── Data supplied ──

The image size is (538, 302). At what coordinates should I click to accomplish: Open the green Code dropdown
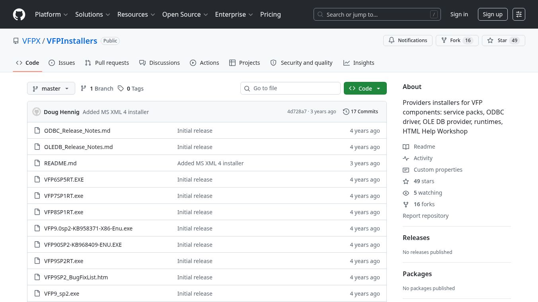[365, 88]
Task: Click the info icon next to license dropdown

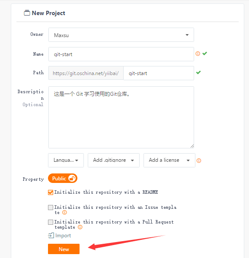Action: [199, 160]
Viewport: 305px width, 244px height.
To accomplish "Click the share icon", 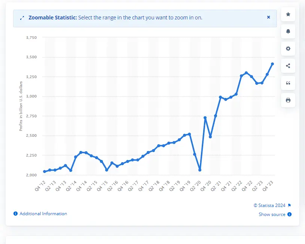I will 288,66.
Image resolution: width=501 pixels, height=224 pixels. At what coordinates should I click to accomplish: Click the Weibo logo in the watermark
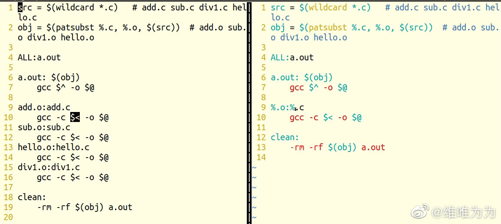pos(420,212)
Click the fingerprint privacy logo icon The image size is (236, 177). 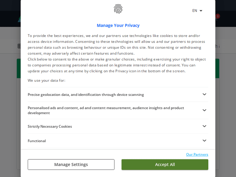point(118,9)
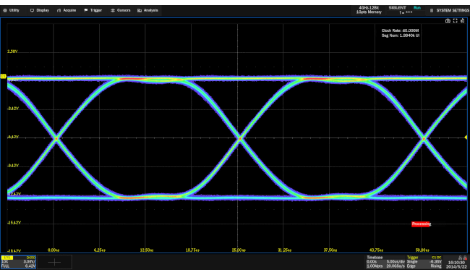Open the Analysis menu
Viewport: 470px width, 275px height.
tap(148, 10)
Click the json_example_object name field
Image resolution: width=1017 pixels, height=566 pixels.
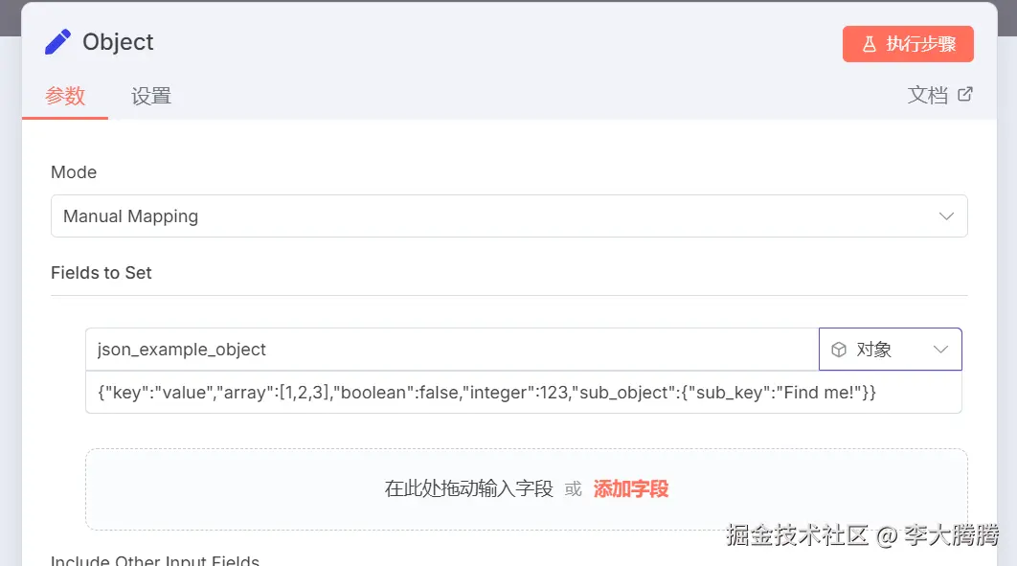[450, 350]
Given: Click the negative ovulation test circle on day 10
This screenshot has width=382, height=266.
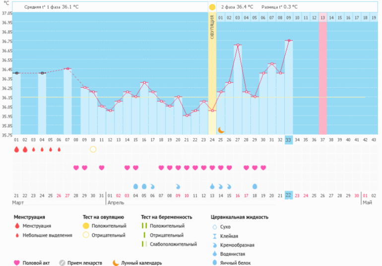Looking at the screenshot, I should [x=93, y=149].
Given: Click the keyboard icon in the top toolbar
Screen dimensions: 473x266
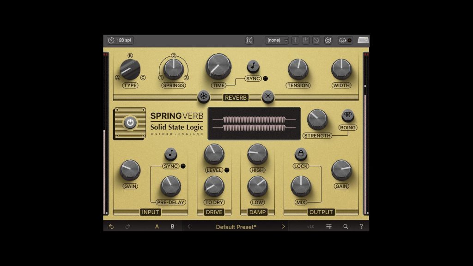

───

Goal: Filter the items above, copying each line that contains the string "Given".

Answer to the exercise:
Given: Click the negative ovulation test circle on day 10
Given: Click the keyboard icon in the top toolbar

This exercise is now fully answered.